= Christian Marketplace =

UK magazine

Christian Marketplace (formerly known as the Christian Bookstore Journal and the European Christian Bookstore Journal) was the UK-based trade magazine for the Christian retail industry, featuring news, product reviews and interviews. It was published monthly from 2001 to 2012 and was supplied to both Christian and general market retailers.

== History ==
The magazine began in 1996 as the Christian Bookstore Journal. It was published on a monthly basis. This was soon renamed to the European Christian Bookstore Journal (ECBJ) and was located at the offices of the unofficial European branch of the Christian Booksellers Association. At this time the magazine was run by John Macdonald who also owned the Christian World Centre bookstore in Manchester, England.

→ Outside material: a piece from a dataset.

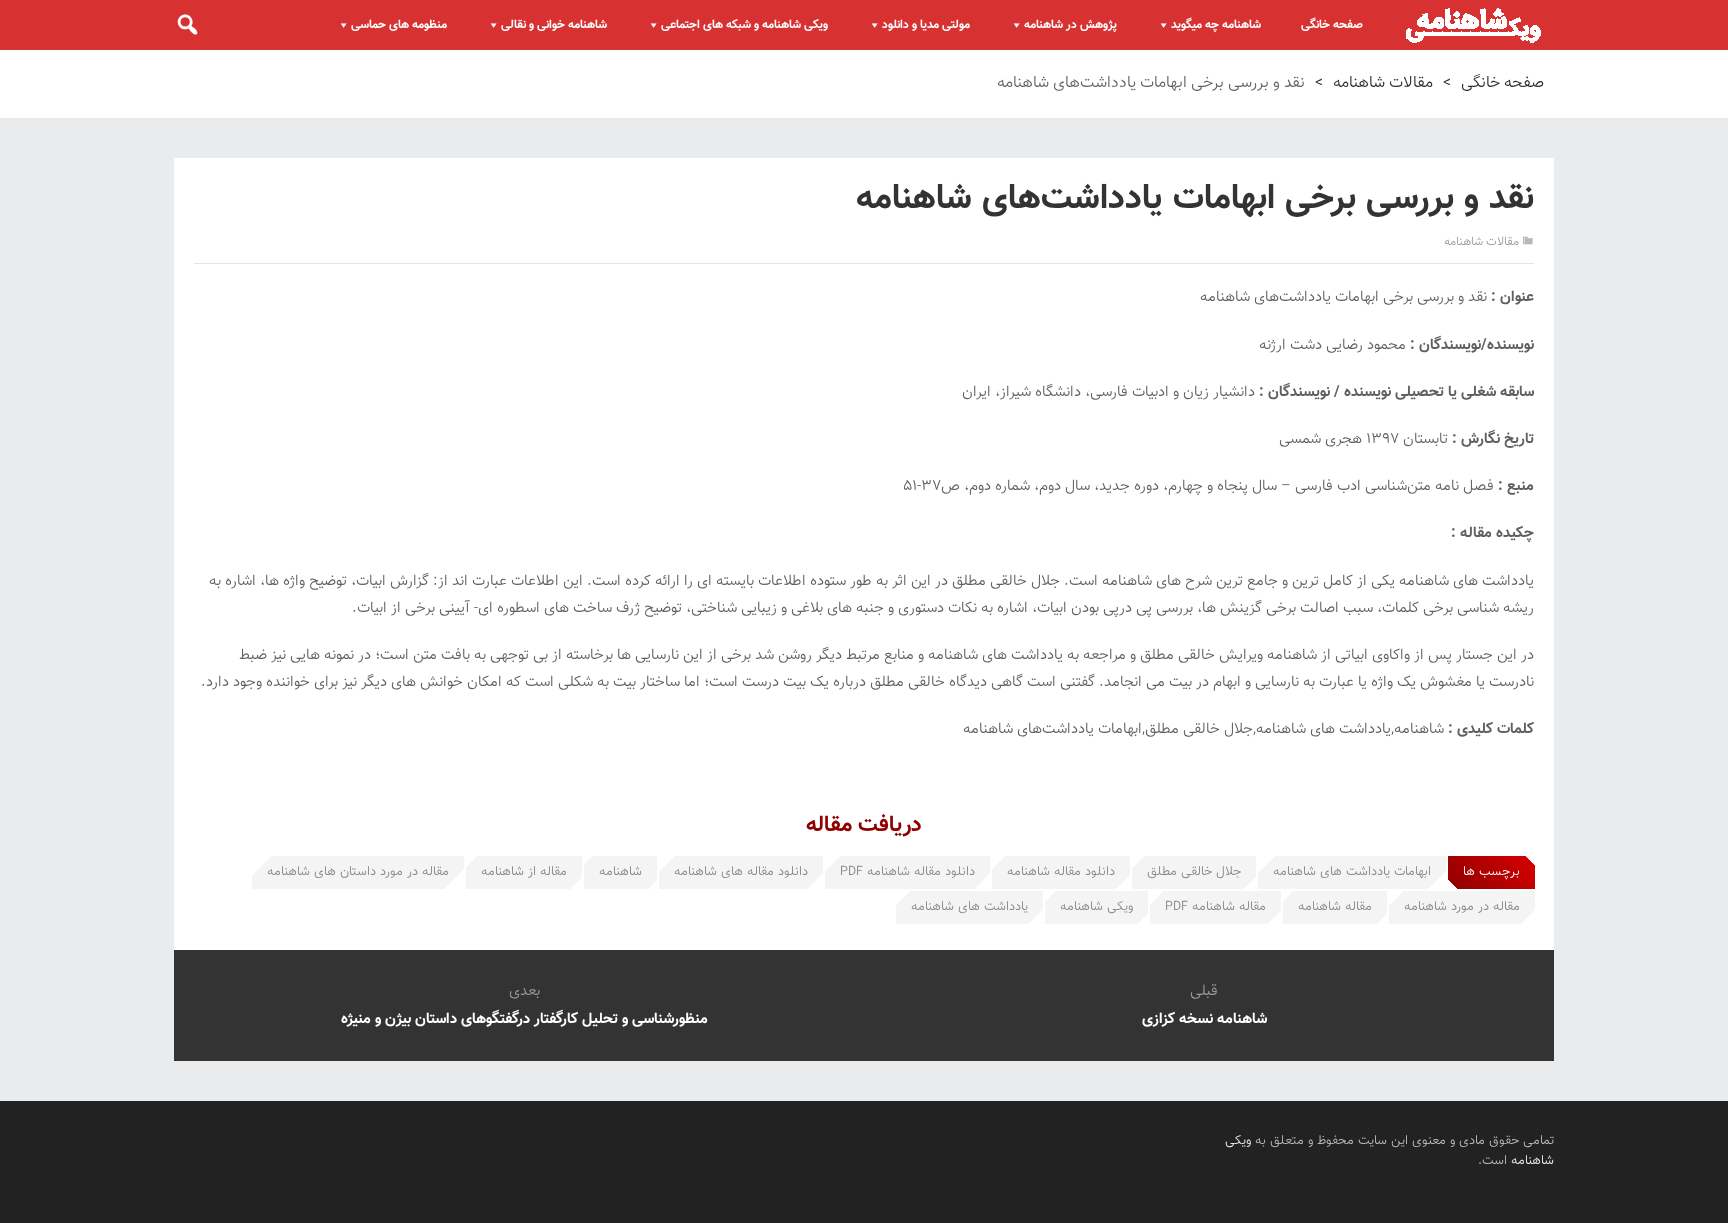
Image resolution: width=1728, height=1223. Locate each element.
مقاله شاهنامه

In 1999, with the magazine facing bankruptcy, John MacDonald and SilverFish Publishing entered into a joint venture to replace ECBJ with a new magazine called Christian Bookseller. However, after the publication of the first issue, the parties entered into a dispute, with the result that SilverFish published a new magazine also entitled Christian Bookseller. Edited by Ian Matthews (also edited ECBJ in 1998), the magazine changed its name in March 2001 to Christian Retailer.

SilverFish went out of business in July 2001, and the magazine ceased at this point. In August 2001, Ian Matthews and Phil Whittall (another former employee of SilverFish), formed a new company called Sojourn Publications. They released a new incarnation of the magazine, titled Christian Marketplace. The title was eventually sold to Premier Media Group, who also ran Premier Radio in 2002, where it was edited by Phil Whittall until August 2006. The editor was Clem Jackson.

The last issue of Christian Marketplace was published in September 2012.